The same principles, at property scale: a docked, weather-protected e-bike station in an Australian holiday park.

Micromobility that actually endures.

We now have a decade of shared-mobility boom and bust to learn from. The first venture-fuelled wave – the operators that scattered low-quality bikes by the thousand and burned capital to do it – mostly failed on asset depreciation and brutal price competition; the survivors carry heavy debts and thin margins, a dynamic dissected in the same Economist essay on the economics of Lime and its former rivals.4

Strip the debate back and the systems that last tend to share the same handful of principles: clear accountability for every bike, safe and purpose-built charging, no clutter, smart battery management, and genuine compliance. Meet those, and nearly every objection to micromobility falls away. No street clutter. No flat batteries. No ambiguity about who is responsible. The e-bike is finally a transport mode with the infrastructure it needs.

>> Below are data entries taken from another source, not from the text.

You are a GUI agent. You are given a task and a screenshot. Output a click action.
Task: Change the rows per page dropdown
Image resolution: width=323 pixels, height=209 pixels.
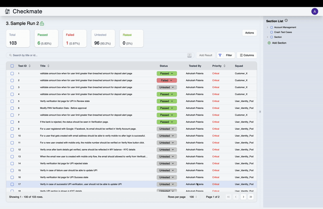point(194,197)
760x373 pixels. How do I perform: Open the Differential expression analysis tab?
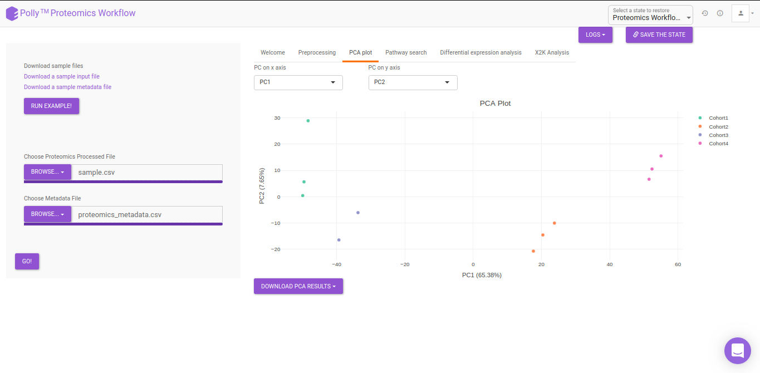click(480, 52)
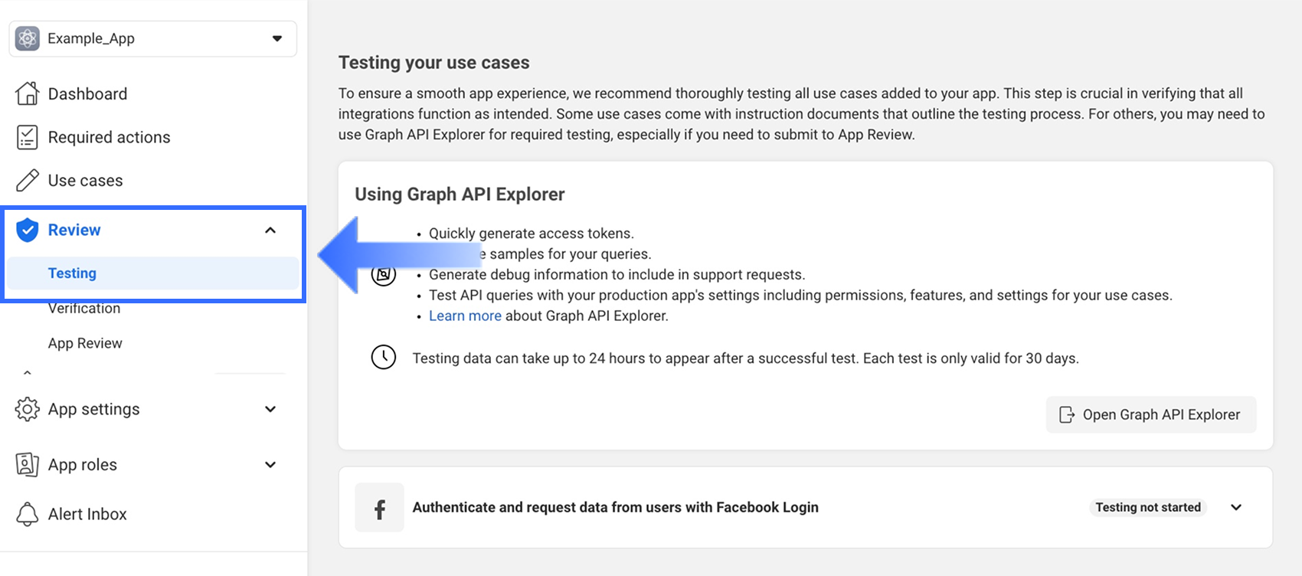Go to App Review menu item
1302x576 pixels.
[x=85, y=343]
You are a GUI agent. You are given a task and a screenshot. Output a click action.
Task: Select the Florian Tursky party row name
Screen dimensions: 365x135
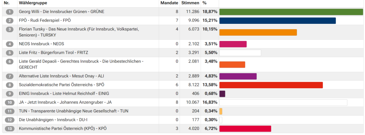click(x=79, y=32)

There is a sustainability point that rarely gets made. The greenest fleet is not the biggest one; it is the best-utilised one. A bike that is charged, maintained and actually ridden displaces car trips, reduces congestion and tells a real low-emissions story. A damaged bike lying in a gutter with a dead battery displaces nothing but goodwill. Well-managed infrastructure is not only the more durable economic model – it is the more genuinely sustainable one.

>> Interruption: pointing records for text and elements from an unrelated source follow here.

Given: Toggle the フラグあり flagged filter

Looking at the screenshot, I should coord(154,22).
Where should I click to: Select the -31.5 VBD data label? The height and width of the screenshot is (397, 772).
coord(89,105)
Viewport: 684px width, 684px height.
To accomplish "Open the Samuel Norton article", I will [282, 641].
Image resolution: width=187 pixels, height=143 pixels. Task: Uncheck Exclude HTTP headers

What this means beyond the city.

For the hospitality and property sector, none of this is an abstract policy debate. It is a preview. The same dynamics cities are wrestling with play out, at a smaller scale, the moment a property leaves unmanaged hire bikes by its entrance: they get dumped, they run flat, and the batteries end up charging somewhere they never should.

A private, EN 15194-compliant fleet, docked and charged on purpose-built infrastructure, gives guests and residents the entire upside of the e-bike boom — freedom to explore, a credible sustainability story, an activity for every age and ability — without importing the downside that has cities pulling vehicles off the street. Accountability, safe charging, no clutter, sound battery management, compliance: the same five principles, delivered at property scale.

That is the thesis BYKKO was built on. The future of shared electric mobility was never going to be more bikes on more footpaths. It is better infrastructure: bikes that are charged, accountable and cared for, owned by someone with a reason to look after them.

Two wheels are good. But it was never really about the wheels. It is about the system that runs them.

A row of white BYKKO e-bikes docked and locked at a charging station in a Pullman hotel lobby, helmets in the baskets.
Compliant, charged and accounted for: premium e-bikes docked and locked at a partner hotel — the answer to clutter, safety and responsibility in one.


Sources

  1. “Why police are now sending some confiscated electric bikes to the crusher,” Electrek, 14 January 2026 (WA Police Operation Moorhead). https://electrek.co/2026/01/14/why-police-are-now-sending-some-confiscated-electric-bikes-to-the-crusher/

2. The Guardian, “Rental ebike programs booming in Australian cities as e-scooter moral panic sees take-up stall,” 15 February 2026. https://www.theguardian.com/australia-news/2026/feb/15/rental-ebike-programs-booming-in-australian-cities-as-e-scooter-moral-panic-sees-take-up-stall

3. NRMA (Open Road), “Australian e-bike industry to exceed $1 billion in 2026,” 2026 — data attributed to Expert Market Research and Bicycle Industries Australia. https://www.mynrma.com.au/open-road/news/2026/australian-e-bike-sales-2026

4. Stephen Coulter, “Sydney’s e-bike boom, carrying Australian micromobility as e-scooters retreat,” LinkedIn, 2026. https://www.linkedin.com/pulse/sydneys-e-bike-boom-carrying-australian-e-scooters-retreat-coulter-coitc/

5. The Economist, “Show a liberal a Lime bike and he will show you his soul,” 1 July 2026. https://www.economist.com/business/2026/07/01/show-a-liberal-a-lime-bike-and-he-will-show-you-his-soul

“The future of shared micromobility was never going to be more bikes on more footpaths. It is better infrastructure: bikes that are charged, accountable and cared for, owned by someone with a reason to look after them.”